La route, parce que ce documentaire est aussi un film de char, Virginie ramenant son paternel, le temps d’un road trip, dans la Californie qui hante l’ensemble son œuvre, à bord d’une Mustang 1967.

Lucien y rendra visite à sa sœur Carole, une rencontre éclairante pendant laquelle ils se remémorent la violence de leur défunt père alcoolique, qui battait sa femme, ainsi que ses enfants lorsqu’ils tentaient de prendre la défense de leur maman.

« Tout ça m’a permis de comprendre son mal de vivre, le milieu oppressant d’où il vient », explique Virginie, qui s’entretient aussi à l’écran avec sa mère, la poète Claudine Bertrand, au sujet des sévices qu’elle a subis en tant qu’orpheline de Duplessis. « Les deux ont grandi dans des milieux où ils n’avaient pas accès à la culture et, malgré les absences de mon père, ils ont rompu ce cycle-là en m’entourant de livres et d’amour. »

Toujours vivant

Quel âge a Lucien Francœur ? « Si on ne me l’avait pas dit, la dernière fois que je suis allé à l’hôpital, je n’en aurais aucune idée », jure-t-il. « Quand le médecin m’a dit que j’avais 75 ans, j’ai failli me sauver en courant. »

Mais le gitan ne s’est pas sauvé, parce qu’il sait pertinemment qu’à la suite de son infarctus et de ses deux pontages, en 2022, il a intérêt à suivre les conseils de ceux qui ne veulent pas qu’il meure demain. Écoutera-t-il sa fille, qui tente de soigner sa mélancolie en lui enjoignant sans cesse de troquer le whisky contre la création ? « Il n’est jamais trop tard pour bien faire, mais on a toujours le temps de continuer à mal faire », répond-il, facétieux.

PHOTO ROBERT MAILLOUX, ARCHIVES LA PRESSE

Virginie et Lucien en 2003

Virginie le regarde à nouveau avec ce mélange d’affection et d’intransigeance. Lucien reprend plus sérieusement : « Quand ils m’ont dit mon âge à l’hôpital, je me suis rendu compte que j’étais dans mon dernier droit. Alors il faut arrêter de niaiser : il n’est plus question de flirter avec telle ou telle substance, d’aller boire avec les chums au bar. À l’âge que j’ai, si je veux continuer de voir ma fille évoluer, il faut que j’y aille la pédale douce. »

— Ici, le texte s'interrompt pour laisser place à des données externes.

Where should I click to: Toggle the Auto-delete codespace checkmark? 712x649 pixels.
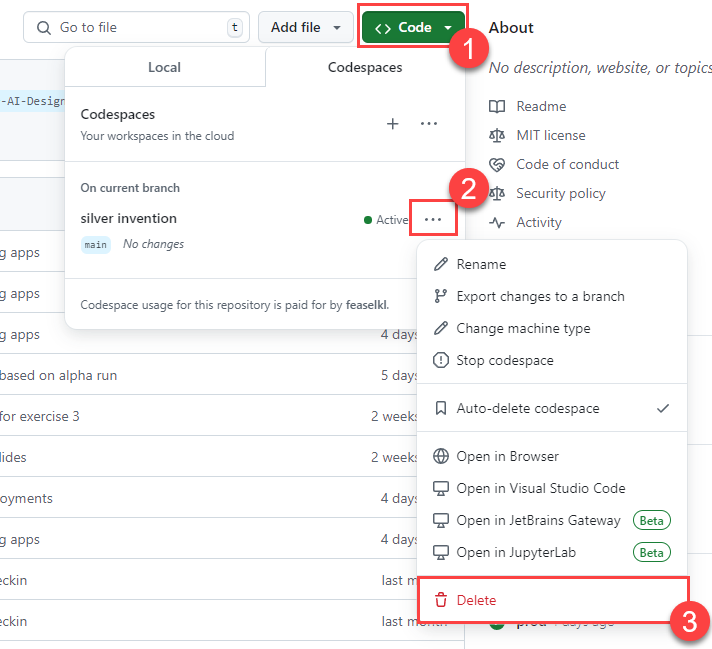tap(662, 409)
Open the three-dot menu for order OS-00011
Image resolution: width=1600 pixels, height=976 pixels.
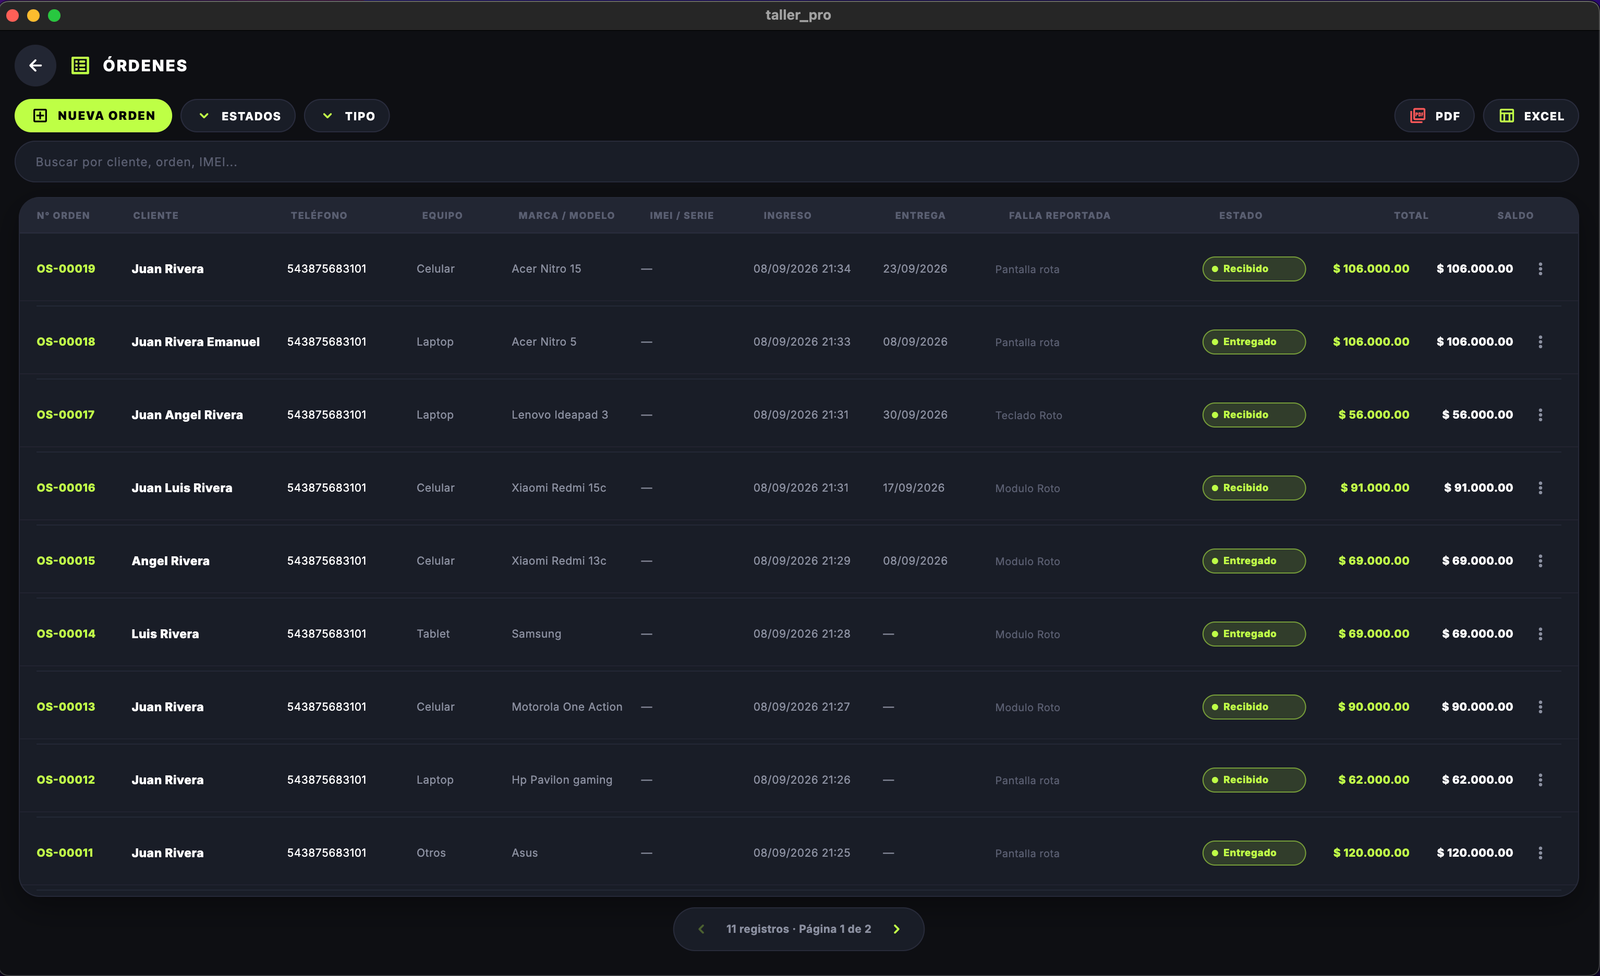tap(1540, 853)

Comment Virginie explique-t-elle que malgré tous ses excès, son père tienne toujours debout ? « Il s’est accroché à la poésie, au pouvoir des mots. Mais je pense que c’est beaucoup ma mère et moi qui l’avons tenu en vie. » Lucien, d’habitude si loquace, se contente de placer sa main sur celle de sa fille adorée.